Data excerpts:

+--

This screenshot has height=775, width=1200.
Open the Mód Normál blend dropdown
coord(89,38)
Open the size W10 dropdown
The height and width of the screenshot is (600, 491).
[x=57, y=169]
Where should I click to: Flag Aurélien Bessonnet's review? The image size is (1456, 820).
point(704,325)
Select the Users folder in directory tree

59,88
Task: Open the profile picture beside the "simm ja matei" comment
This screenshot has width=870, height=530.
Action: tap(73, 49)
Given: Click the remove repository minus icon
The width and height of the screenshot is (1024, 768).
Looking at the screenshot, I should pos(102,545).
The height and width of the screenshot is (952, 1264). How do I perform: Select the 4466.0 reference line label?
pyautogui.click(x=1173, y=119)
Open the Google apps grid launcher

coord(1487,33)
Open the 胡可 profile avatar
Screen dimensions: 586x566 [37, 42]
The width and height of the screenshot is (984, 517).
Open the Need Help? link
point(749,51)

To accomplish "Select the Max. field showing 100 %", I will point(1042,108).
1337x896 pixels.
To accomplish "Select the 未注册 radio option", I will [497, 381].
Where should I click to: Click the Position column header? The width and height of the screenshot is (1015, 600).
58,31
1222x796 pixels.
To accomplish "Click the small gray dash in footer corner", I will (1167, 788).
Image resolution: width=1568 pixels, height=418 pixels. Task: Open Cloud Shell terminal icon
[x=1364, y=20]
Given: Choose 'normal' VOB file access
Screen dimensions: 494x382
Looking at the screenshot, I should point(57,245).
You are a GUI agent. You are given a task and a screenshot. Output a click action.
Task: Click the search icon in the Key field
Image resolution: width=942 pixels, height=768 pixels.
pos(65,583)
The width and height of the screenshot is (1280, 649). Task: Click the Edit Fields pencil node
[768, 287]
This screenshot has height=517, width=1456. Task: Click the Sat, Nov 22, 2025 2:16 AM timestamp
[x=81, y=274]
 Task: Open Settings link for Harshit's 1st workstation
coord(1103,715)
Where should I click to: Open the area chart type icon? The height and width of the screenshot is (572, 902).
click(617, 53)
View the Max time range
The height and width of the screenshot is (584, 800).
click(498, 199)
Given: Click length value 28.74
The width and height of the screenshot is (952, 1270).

+--

=== THE PROBLEM ===
Pull every line holding "will" out of the records.

=== TASK SOLUTION ===
To accomplish "Select the Max. field showing 100 %", I will point(1042,108).
To accomplish "Select the 未注册 radio option", I will [497, 381].
To accomplish "Click the small gray dash in footer corner", I will (1167, 788).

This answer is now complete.